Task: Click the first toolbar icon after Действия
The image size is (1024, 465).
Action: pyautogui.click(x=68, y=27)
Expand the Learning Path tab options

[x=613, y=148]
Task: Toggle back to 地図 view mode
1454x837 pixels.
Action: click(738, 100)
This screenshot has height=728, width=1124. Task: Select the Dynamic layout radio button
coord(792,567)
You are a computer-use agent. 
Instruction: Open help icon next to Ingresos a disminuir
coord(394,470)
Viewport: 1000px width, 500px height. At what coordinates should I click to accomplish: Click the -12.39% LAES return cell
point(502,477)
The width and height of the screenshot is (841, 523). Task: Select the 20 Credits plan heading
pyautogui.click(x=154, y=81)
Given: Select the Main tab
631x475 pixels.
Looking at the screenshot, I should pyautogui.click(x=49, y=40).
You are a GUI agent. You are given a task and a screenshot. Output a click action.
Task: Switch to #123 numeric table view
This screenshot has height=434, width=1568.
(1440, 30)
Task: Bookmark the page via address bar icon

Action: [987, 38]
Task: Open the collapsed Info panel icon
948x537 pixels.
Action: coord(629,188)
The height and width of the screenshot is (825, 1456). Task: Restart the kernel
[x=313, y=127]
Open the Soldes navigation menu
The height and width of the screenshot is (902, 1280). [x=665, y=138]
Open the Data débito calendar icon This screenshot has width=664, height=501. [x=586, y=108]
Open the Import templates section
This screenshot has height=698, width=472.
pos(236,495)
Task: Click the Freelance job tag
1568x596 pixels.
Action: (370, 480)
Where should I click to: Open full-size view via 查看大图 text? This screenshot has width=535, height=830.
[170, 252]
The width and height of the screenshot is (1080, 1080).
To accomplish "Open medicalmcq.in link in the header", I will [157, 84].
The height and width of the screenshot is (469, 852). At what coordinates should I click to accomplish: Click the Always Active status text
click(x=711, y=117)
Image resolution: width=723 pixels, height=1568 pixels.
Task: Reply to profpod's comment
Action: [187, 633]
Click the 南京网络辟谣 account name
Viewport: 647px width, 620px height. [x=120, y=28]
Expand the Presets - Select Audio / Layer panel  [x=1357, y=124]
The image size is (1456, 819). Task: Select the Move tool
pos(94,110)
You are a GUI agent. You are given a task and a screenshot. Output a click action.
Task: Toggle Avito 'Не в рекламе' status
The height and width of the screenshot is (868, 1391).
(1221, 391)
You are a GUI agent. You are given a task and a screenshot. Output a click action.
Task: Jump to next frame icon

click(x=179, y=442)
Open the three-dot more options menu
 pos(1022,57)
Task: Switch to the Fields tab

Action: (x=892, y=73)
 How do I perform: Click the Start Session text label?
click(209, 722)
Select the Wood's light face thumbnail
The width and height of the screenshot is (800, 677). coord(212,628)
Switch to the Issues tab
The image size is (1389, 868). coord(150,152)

* _EXERCISE BRIEF_: Change every "GUI agent" in the records to "desktop agent". Give all the records again with nothing else altered.

* _COMPLETED TASK_:
Task: Click the first toolbar icon after Действия
The image size is (1024, 465).
Action: pyautogui.click(x=68, y=27)
Expand the Learning Path tab options

[x=613, y=148]
Task: Toggle back to 地図 view mode
1454x837 pixels.
Action: click(738, 100)
This screenshot has height=728, width=1124. Task: Select the Dynamic layout radio button
coord(792,567)
You are a computer-use agent. 
Instruction: Open help icon next to Ingresos a disminuir
coord(394,470)
Viewport: 1000px width, 500px height. At what coordinates should I click to accomplish: Click the -12.39% LAES return cell
point(502,477)
The width and height of the screenshot is (841, 523). Task: Select the 20 Credits plan heading
pyautogui.click(x=154, y=81)
Given: Select the Main tab
631x475 pixels.
Looking at the screenshot, I should pyautogui.click(x=49, y=40).
You are a desktop agent. You are given a task and a screenshot. Output a click action.
Task: Switch to #123 numeric table view
This screenshot has height=434, width=1568.
(1440, 30)
Task: Bookmark the page via address bar icon

Action: [987, 38]
Task: Open the collapsed Info panel icon
948x537 pixels.
Action: coord(629,188)
The height and width of the screenshot is (825, 1456). Task: Restart the kernel
[x=313, y=127]
Open the Soldes navigation menu
The height and width of the screenshot is (902, 1280). [x=665, y=138]
Open the Data débito calendar icon This screenshot has width=664, height=501. [x=586, y=108]
Open the Import templates section
This screenshot has height=698, width=472.
pos(236,495)
Task: Click the Freelance job tag
1568x596 pixels.
Action: (370, 480)
Where should I click to: Open full-size view via 查看大图 text? This screenshot has width=535, height=830.
[170, 252]
The width and height of the screenshot is (1080, 1080).
To accomplish "Open medicalmcq.in link in the header", I will [157, 84].
The height and width of the screenshot is (469, 852). At what coordinates should I click to accomplish: Click the Always Active status text
click(x=711, y=117)
Image resolution: width=723 pixels, height=1568 pixels.
Task: Reply to profpod's comment
Action: [187, 633]
Click the 南京网络辟谣 account name
Viewport: 647px width, 620px height. [x=120, y=28]
Expand the Presets - Select Audio / Layer panel  [x=1357, y=124]
The image size is (1456, 819). Task: Select the Move tool
pos(94,110)
You are a desktop agent. You are given a task and a screenshot. Output a click action.
Task: Toggle Avito 'Не в рекламе' status
The height and width of the screenshot is (868, 1391).
(1221, 391)
You are a desktop agent. You are given a task and a screenshot. Output a click action.
Task: Jump to next frame icon

click(x=179, y=442)
Open the three-dot more options menu
 pos(1022,57)
Task: Switch to the Fields tab

Action: (x=892, y=73)
 How do I perform: Click the Start Session text label?
click(209, 722)
Select the Wood's light face thumbnail
The width and height of the screenshot is (800, 677). coord(212,628)
Switch to the Issues tab
The image size is (1389, 868). coord(150,152)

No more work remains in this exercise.